Apesar de a lei chinesa proibir o comércio de óvulos humanos, a procura por casais que não podem ter filhos continua a ser alta, segundo o diário.

O desempenho académico, altura e aparência são as três características mais valorizadas. Mulheres que possuem essas características conseguem cobrar até 100 mil yuan.

As doadoras "comuns" recebem cerca de 10.000 yuan (1.300 euros).
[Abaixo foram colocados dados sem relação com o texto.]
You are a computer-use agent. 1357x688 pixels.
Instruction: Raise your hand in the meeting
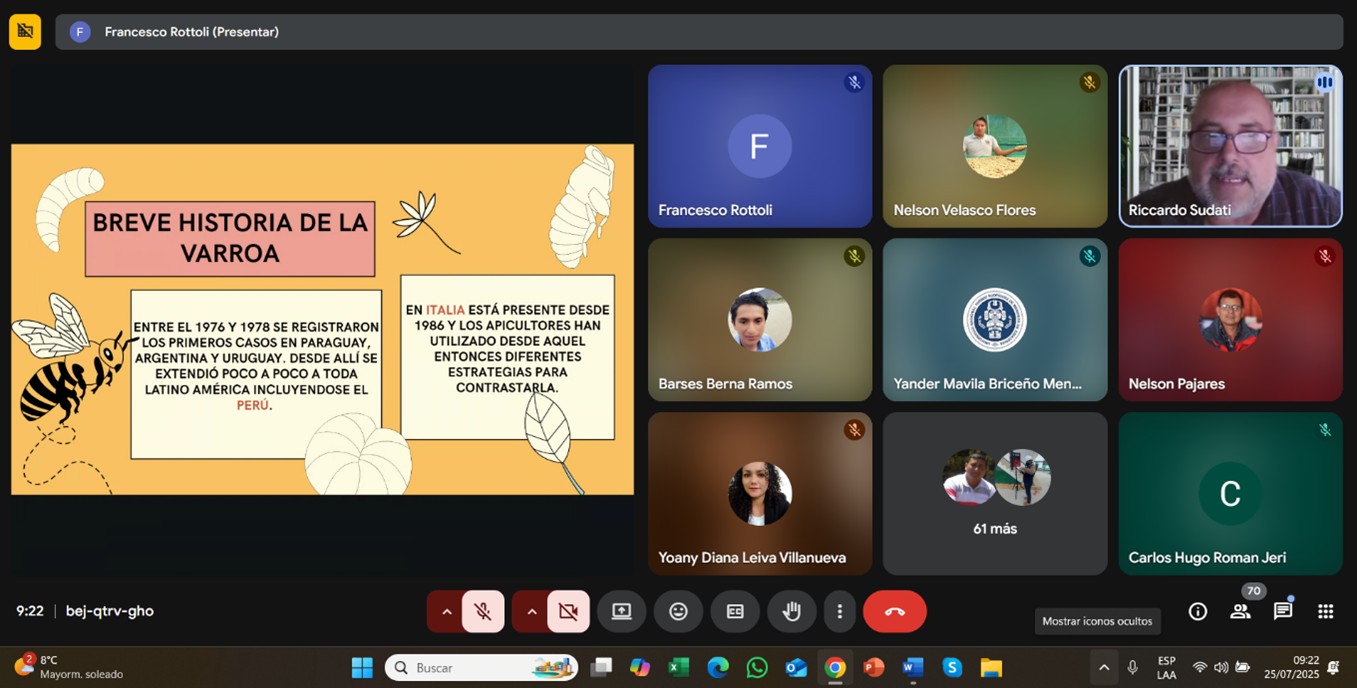tap(791, 612)
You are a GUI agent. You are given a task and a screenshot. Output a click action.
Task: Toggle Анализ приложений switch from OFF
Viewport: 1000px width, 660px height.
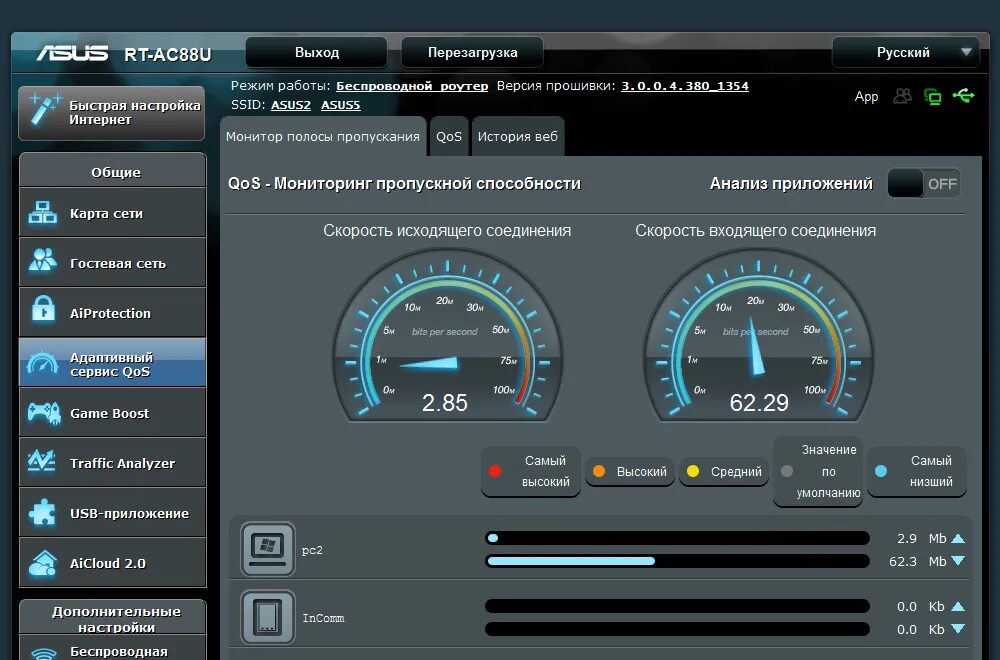click(923, 184)
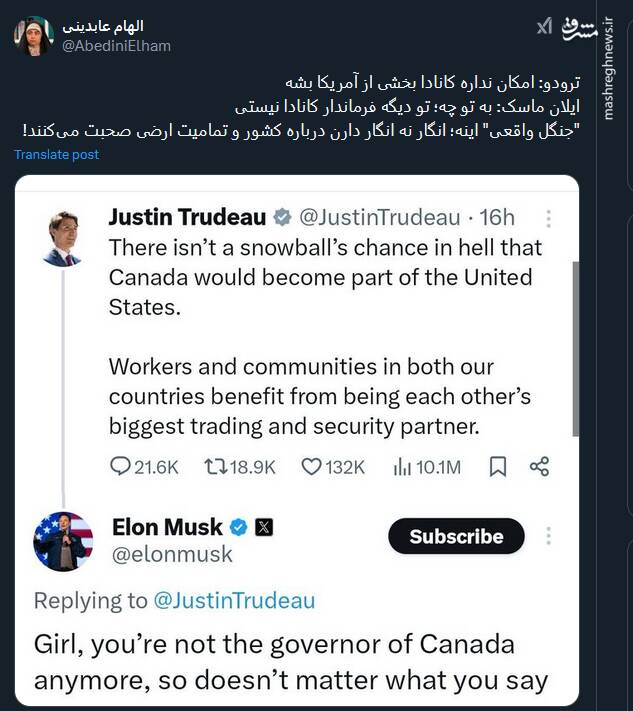
Task: Open Justin Trudeau's profile picture
Action: [x=62, y=238]
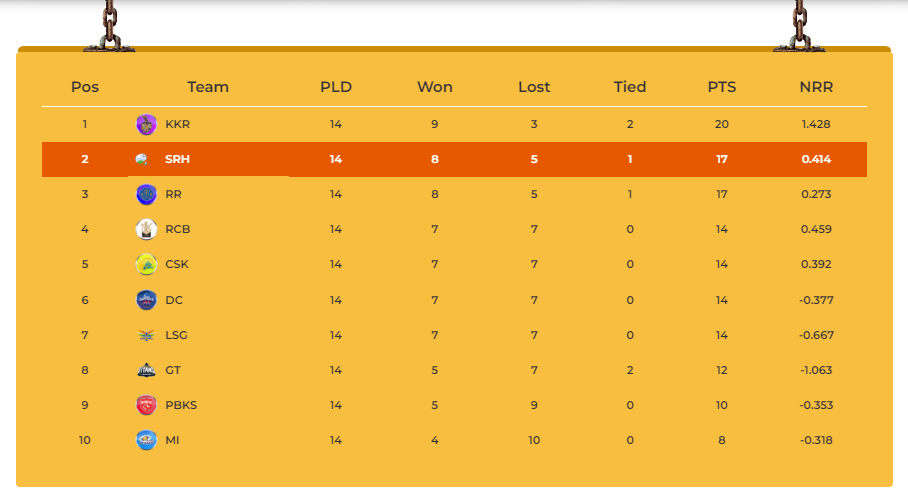The height and width of the screenshot is (500, 908).
Task: Click the yellow CSK team logo
Action: (x=146, y=264)
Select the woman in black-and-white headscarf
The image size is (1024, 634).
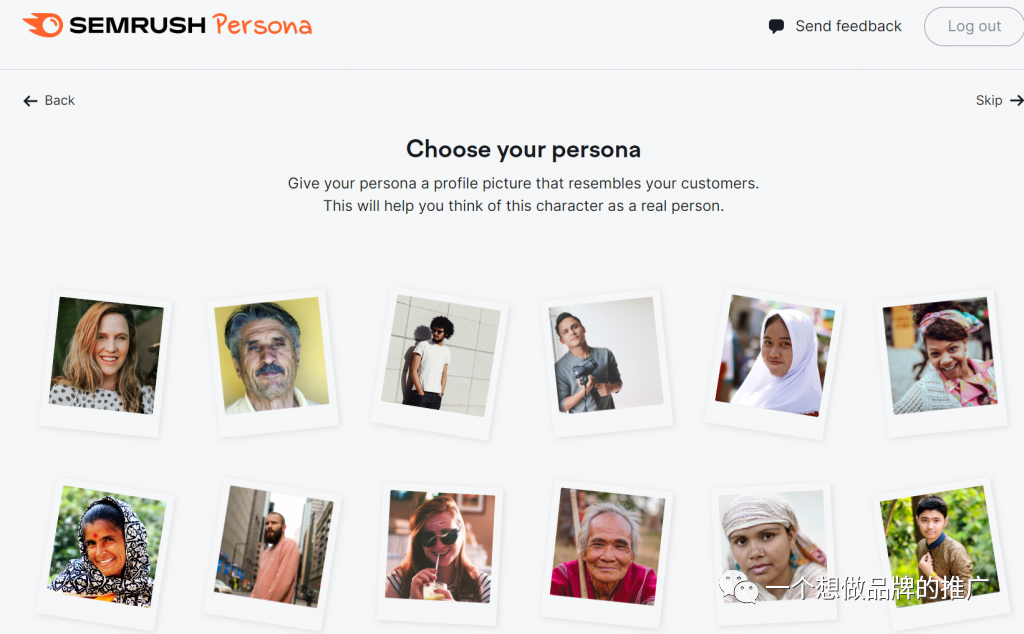pos(104,547)
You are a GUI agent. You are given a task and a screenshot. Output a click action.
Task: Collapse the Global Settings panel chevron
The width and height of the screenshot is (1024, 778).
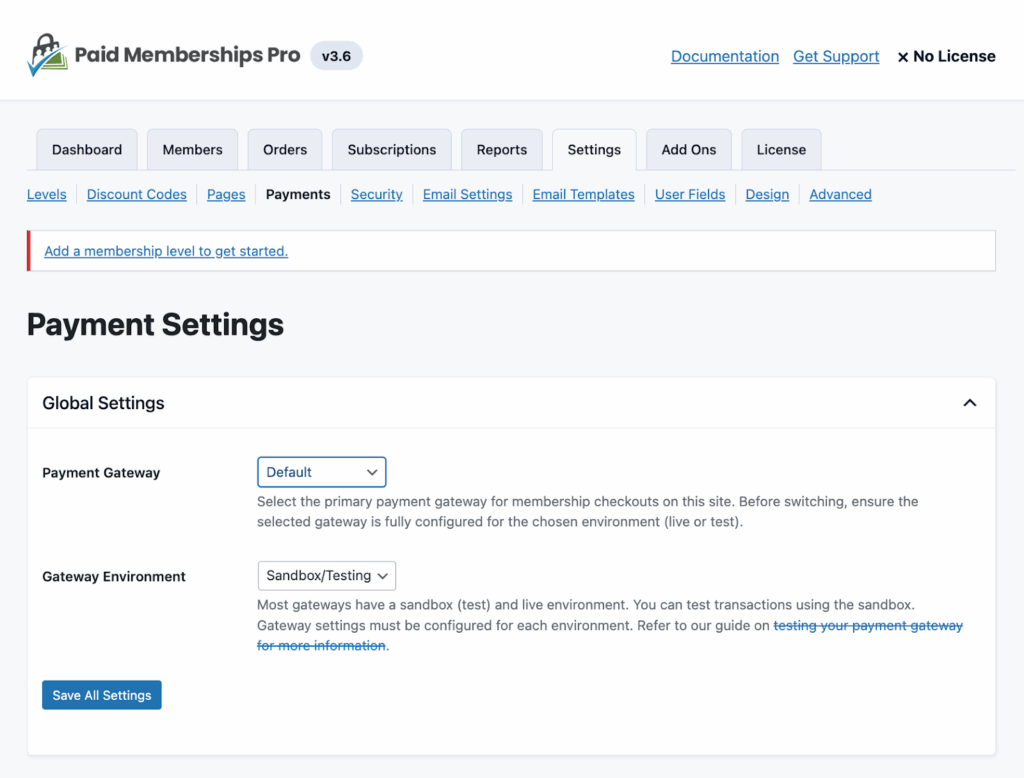969,402
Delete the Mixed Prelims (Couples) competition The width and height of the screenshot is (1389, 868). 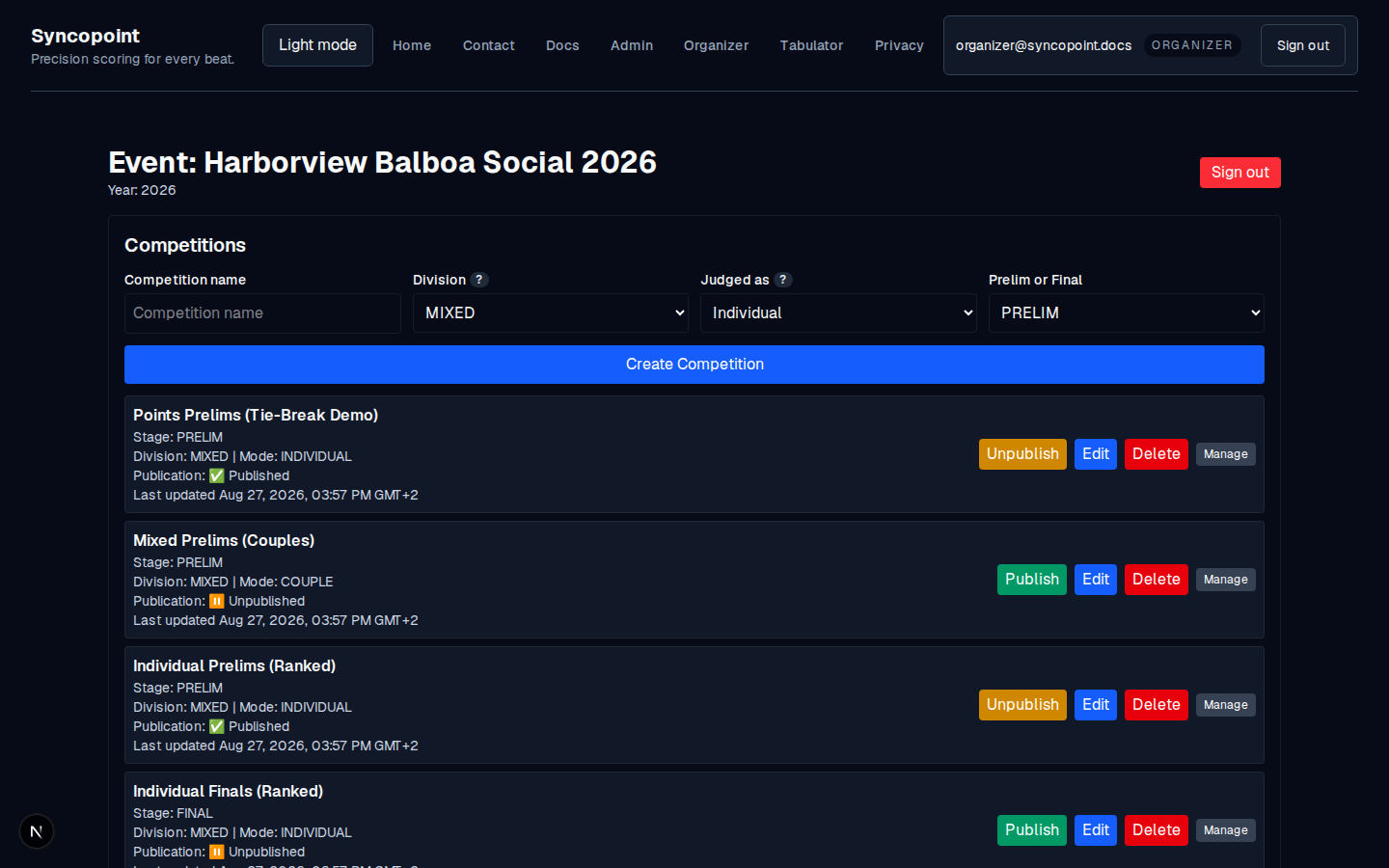[x=1156, y=580]
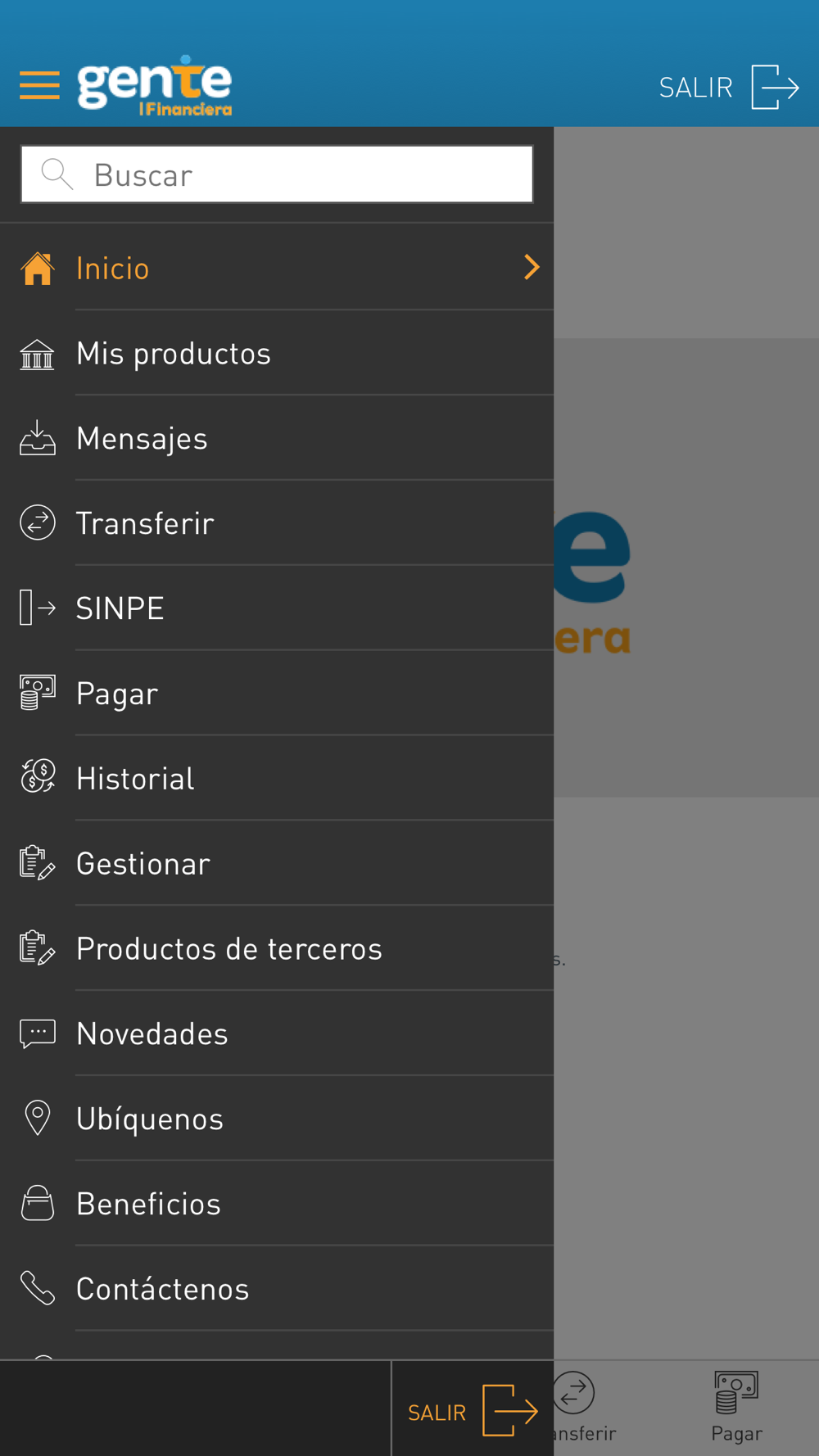Open the Novedades menu entry
This screenshot has width=819, height=1456.
click(x=152, y=1034)
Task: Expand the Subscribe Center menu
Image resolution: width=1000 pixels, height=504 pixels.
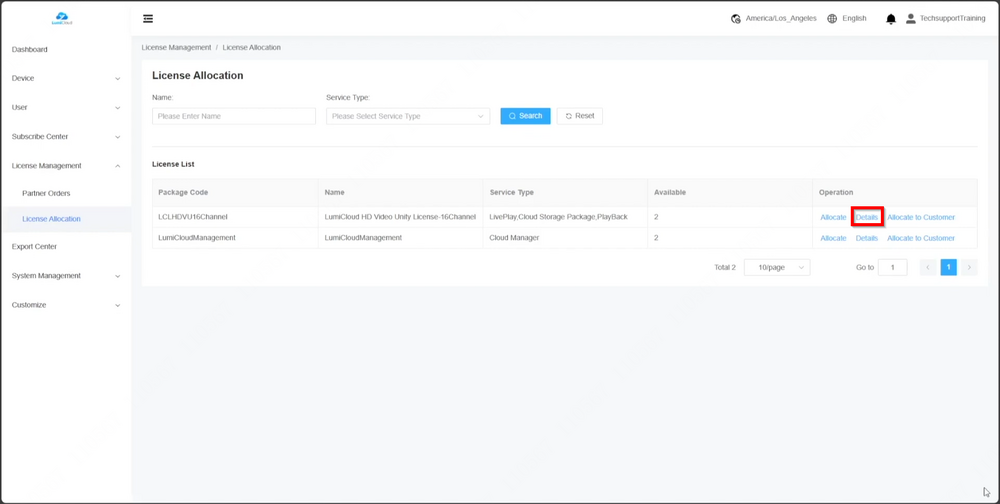Action: [65, 136]
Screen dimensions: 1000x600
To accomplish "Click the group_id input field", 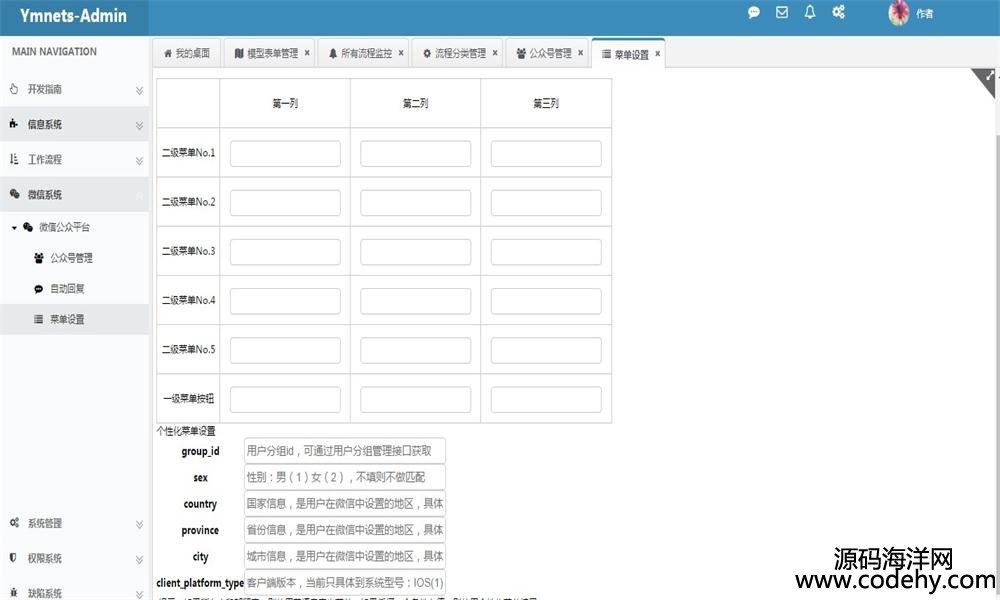I will [x=344, y=452].
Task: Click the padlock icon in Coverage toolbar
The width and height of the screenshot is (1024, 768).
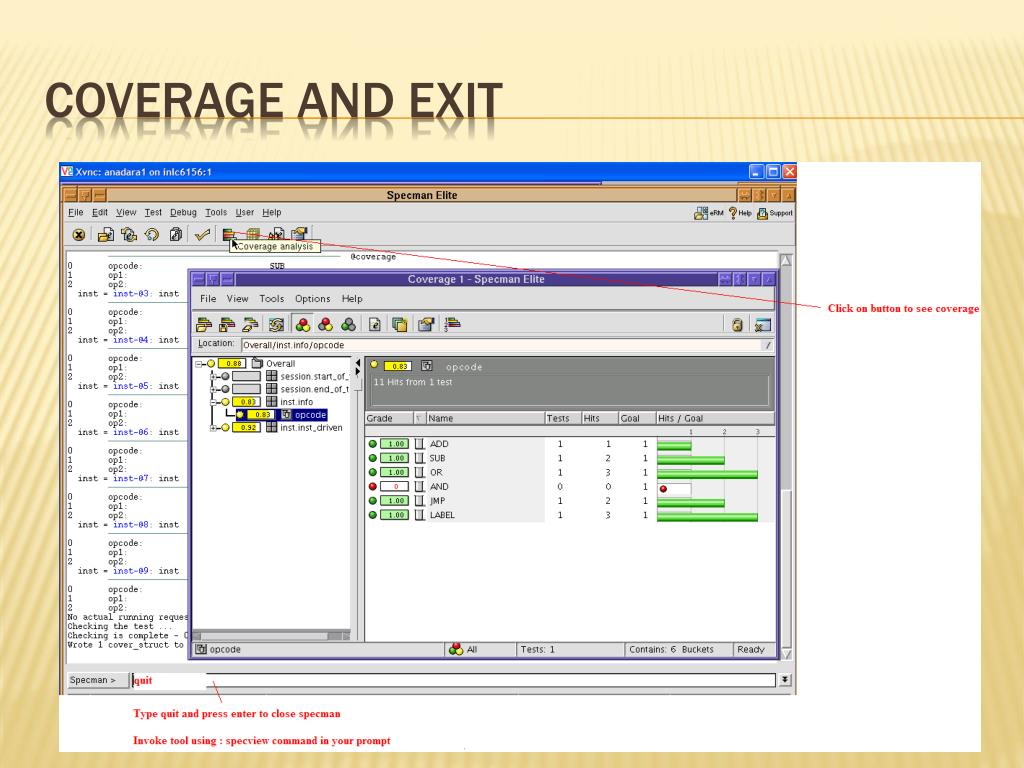Action: [x=737, y=324]
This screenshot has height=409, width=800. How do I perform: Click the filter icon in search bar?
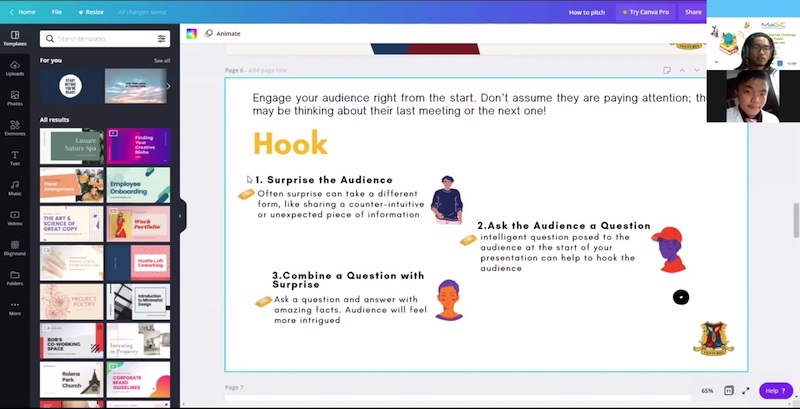tap(162, 39)
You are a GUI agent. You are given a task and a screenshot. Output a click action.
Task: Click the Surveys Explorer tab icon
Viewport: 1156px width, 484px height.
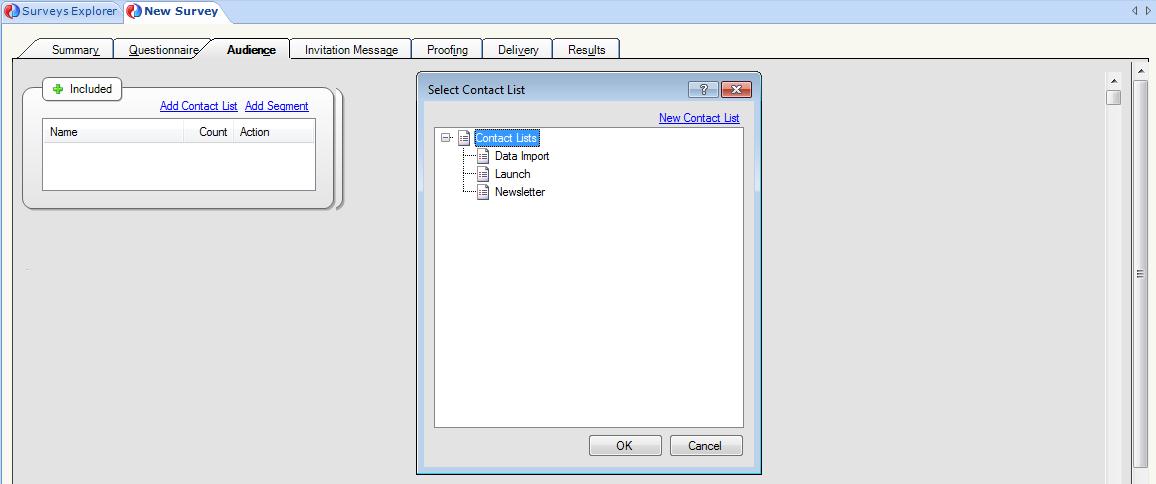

Há também quem troque os óvulos por um 'smartphone' novo, detalha o jornal.

Segundo a investigação, as transações ilícitas são arranjadas por um intermediário, embora alguns casais prefiram procurar a doadora diretamente.

O Beijing Youth Daily escreve que a infertilidade é a principal razão que leva as famílias a recorrer a este esquema.

A China, país onde vive cerca de 18% da humanidade, aboliu a 01 de janeiro de 2016 a política de "um casal, um filho", pondo fim a um rígido controlo da natalidade que durava desde 1980.

Mas, para casais em idade avançada, a medida veio tarde demais.

A reportagem revela ainda que alguns hospitais particulares fornecem óvulos a intermediários.

Os hospitais injetam grandes doses de hormonas na doadora ao longo de 10 dias, para estimular a produção de ovos a uma taxa muito mais rápida do que o normal.

Em 2016, dois intermediários foram detidos em Cantão, sul da China, por recolherem óvulos de uma mulher, que teve que remover um ovário mais tarde devido a complicações médicas.

Segundo a legislação chinesa, a compra e venda de óvulos é proibida e só pode ser doada como gesto de caridade.

Contudo, a alta procura por serviços de fertilização 'in vitro', desde que a política de filho único foi abolida, tem alimentado o comércio ilícito.